As Jesus Christ was about to ascend to heaven, He pronounced the Great Commission
(Mt. 28:18-20; Mk. 16: 15-18). He commissioned His disciples to evangelize the whole world. They were not called upon to make decisions, but disciples. Their accomplishments were not to be measured by “counting,” but by “conversions.” In the first century, the New Testament Church evangelized their world for Christ.
In chapters eight through ten of the Book of Acts, the Great Commission is completed by the early Church. These three chapters form a unit on evangelism. They are a trilogy in missiology. In these chapters, the theme is grace for every race. If the contemporary Church is to evangelize the world today, then there are five undisputable truths that must be acknowledged and applied in our evangelism efforts.

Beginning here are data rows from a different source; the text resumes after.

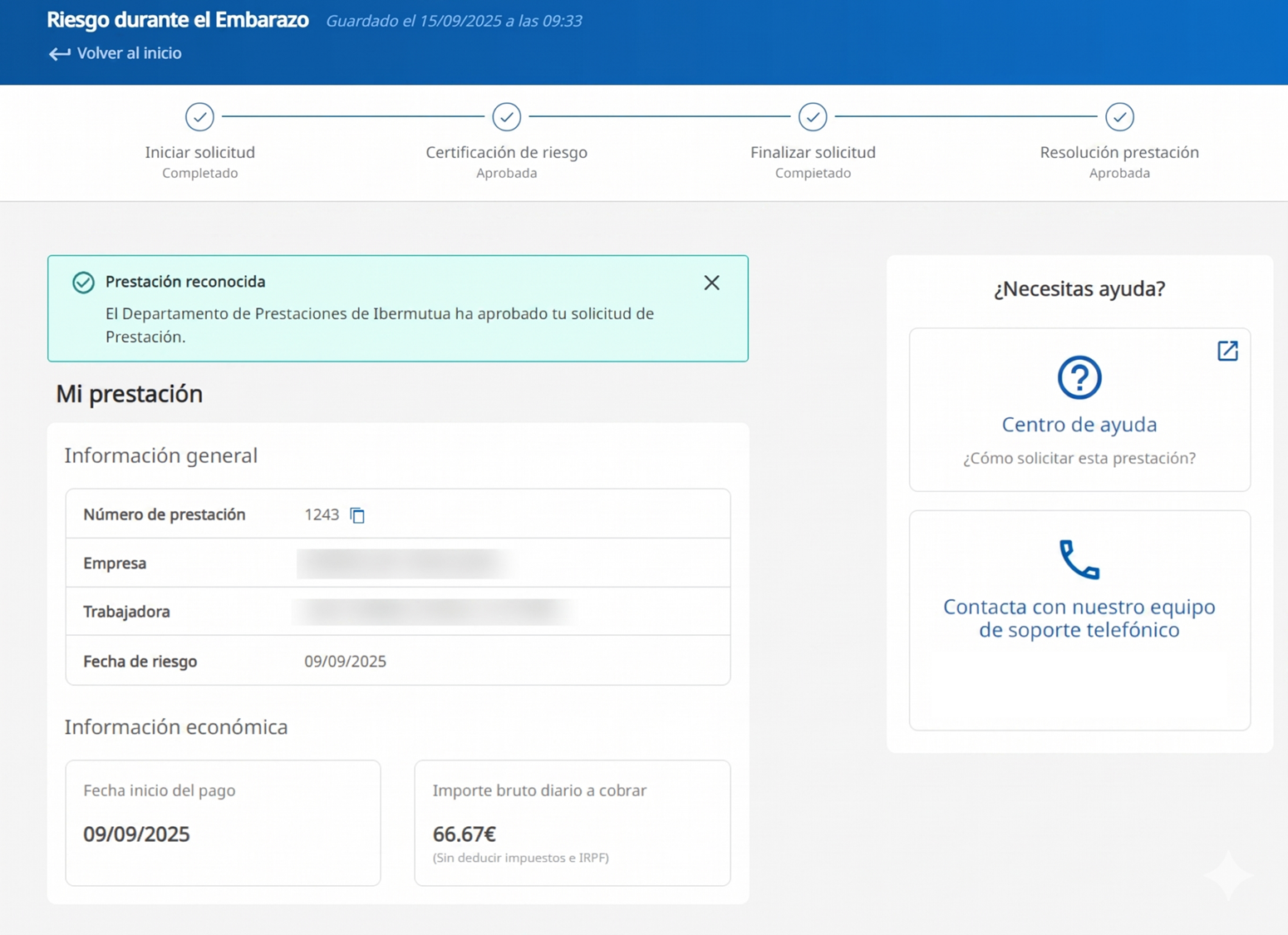Select the Resolución prestación step circle
Screen dimensions: 1288x935
point(1118,117)
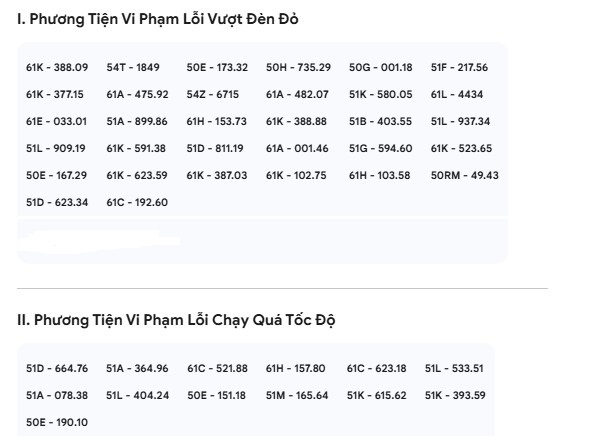Select plate number 51L - 533.51
The height and width of the screenshot is (439, 607).
(x=454, y=368)
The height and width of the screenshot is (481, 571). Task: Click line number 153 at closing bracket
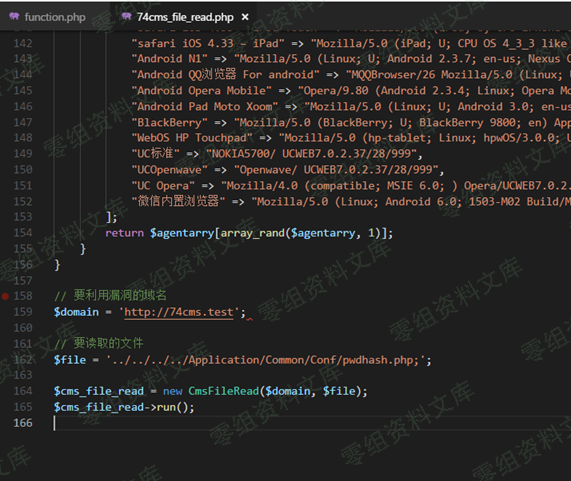click(x=23, y=217)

First, we must acknowledge there is a universal sinner. In chapters eight through ten of the Book of Acts, there were three men who had the same core problem in their lives. They were from different places and distinct races. The Ethiopian eunuch was from Africa. Saul was from Tarsus in Palestine. Cornelius was an Italian from Caesarea. Their common problem was their human depravity or sinful nature.
Every person is born in sin and is therefore a sinner. For example, people are not thieves because they steal. They steal because they are thieves. A corrupted character is the core of the problem in a person’s life. The root of the problem is not a racist society, lack of education, financial insecurity, glandular dysfunction, psychic disorder, but the sinful nature of people. This is basic to effective evangelism. Our foundation must precede our function in evangelism. It is grace for every race.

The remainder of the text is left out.